In his Wesley Chapel home, which includes a workshop in his garage, Armstrong has roughly 100 typewriters — 80 are his, and the other 20 he is repairing.

Typewriters that still work are rare. Of the 100 or so he says he has purchased via eBay over the years, only three arrived without needing anything more than a new ribbon.

For Jack Armstrong (top) restoring typewriters like the 1890 Caligraph No. 2 (above) is a passion that he has turned into a successful business.

He’s always looking. The one typewriter he would like to own? A Commercial Visible 6, a sleek silver machine with a gold decal that uses a type wheel that can be switched with another to change the font. 

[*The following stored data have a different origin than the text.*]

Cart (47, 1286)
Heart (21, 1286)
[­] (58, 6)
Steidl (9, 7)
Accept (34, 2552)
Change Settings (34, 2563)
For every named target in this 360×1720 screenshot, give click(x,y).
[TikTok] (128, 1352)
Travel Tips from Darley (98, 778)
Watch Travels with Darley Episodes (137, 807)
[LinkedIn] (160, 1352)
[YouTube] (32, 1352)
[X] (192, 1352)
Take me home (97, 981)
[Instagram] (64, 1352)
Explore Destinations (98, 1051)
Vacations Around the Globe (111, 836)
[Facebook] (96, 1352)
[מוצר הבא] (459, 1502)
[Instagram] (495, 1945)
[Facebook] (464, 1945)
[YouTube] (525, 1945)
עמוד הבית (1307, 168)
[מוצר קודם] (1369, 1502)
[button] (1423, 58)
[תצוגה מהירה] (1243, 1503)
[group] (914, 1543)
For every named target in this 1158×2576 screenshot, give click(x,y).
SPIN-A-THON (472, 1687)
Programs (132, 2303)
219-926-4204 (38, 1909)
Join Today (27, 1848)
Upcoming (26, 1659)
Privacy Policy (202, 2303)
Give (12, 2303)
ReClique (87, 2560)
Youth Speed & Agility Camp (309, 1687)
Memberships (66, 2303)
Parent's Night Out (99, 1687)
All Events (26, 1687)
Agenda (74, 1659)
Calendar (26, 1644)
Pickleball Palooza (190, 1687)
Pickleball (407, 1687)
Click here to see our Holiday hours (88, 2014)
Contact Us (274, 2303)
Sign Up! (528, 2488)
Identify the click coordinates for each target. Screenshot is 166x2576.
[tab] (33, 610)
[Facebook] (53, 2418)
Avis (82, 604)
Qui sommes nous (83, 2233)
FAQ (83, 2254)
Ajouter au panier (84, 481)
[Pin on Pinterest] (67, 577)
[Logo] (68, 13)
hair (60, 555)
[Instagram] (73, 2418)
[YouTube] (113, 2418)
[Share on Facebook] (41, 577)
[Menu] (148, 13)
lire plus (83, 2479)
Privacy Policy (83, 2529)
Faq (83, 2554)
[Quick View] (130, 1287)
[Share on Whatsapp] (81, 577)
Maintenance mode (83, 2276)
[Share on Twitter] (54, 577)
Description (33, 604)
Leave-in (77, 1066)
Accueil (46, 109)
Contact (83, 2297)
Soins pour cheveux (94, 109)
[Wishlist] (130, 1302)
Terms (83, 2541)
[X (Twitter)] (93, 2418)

It originally sold for $50 in 1898. Armstrong says only 35 are known to still exist.

“It’s one of the most beautiful typewriters ever produced,” Armstrong says. 

His most valuable typewriter is a Willard P. Smith Co. Armstrong says everything he has can be had for a price, but the Willard P. Smith would require a hefty bounty.

He won the typewriter in an auction on eBay, bribing other bidders to bow out. It cost him $800 total.

“No typewriter has ever sold for over a million dollars. But, I would need over a million dollars (to sell the Willard P. Smith),” Armstrong says. “It’s just too special to me.”

Armstrong’s prized possession, however, is an Armstrong typewriter, which he wanted because of the shared name. There are only 14 in existence, and he owns two of them. 

“They are my obsession,” he says, and they share a shelf with the Willard P. Smith in his room, which he refers to as his own personal typewriter museum.

When it comes to actual museums, Armstrong will soon have some of his own handiwork on display in one. A few typewriters that he restored for collectors Mark and Christina Albrecht of Bradenton were bought as part of a larger collection for a soon-to-be-built museum in Dubai, “which is pretty cool,” Armstrong says.

Every typewriter in his room has a story, and Armstrong revels in telling them. There’s the Type-a-Tune, a 1949 machine used to teach typing that also plays music, and he was offered $800 just for the instructional book alone.

A Simplex typewriter has attracted offers of more than $5,000, and a Vogue Royal with a sans serif typeface will sell for roughly $3,500. A rusty Annell is one of only 11 known to exist and has a pharmaceutical keyboard, as well as a sans serif typeface, making it even rarer, while his Mignon Model 2B has a Blackletter typeface called Fraktur. The typewriter was produced during a time when the Fraktur typeface was obsolete and not used, he says.

Thanks to some recent media exposure, Tampa Typewriter Co. is growing. Armstrong has restored nearly 250 typewriters, and as word of his dedication and prowess spreads, more business keeps coming his way. He has made more than $50,000 in sales to date, and says he would one day like to open a physical location.

Typewriters themselves may be obsolete, but this Wesley Chapel teenager is working hard to keep them alive.

“I’m 16, and I think people like the idea of this young gun working on these old machines,” Armstrong says. “It’s an unmatched level of work, and I just have this insane passion for it that most people don’t.”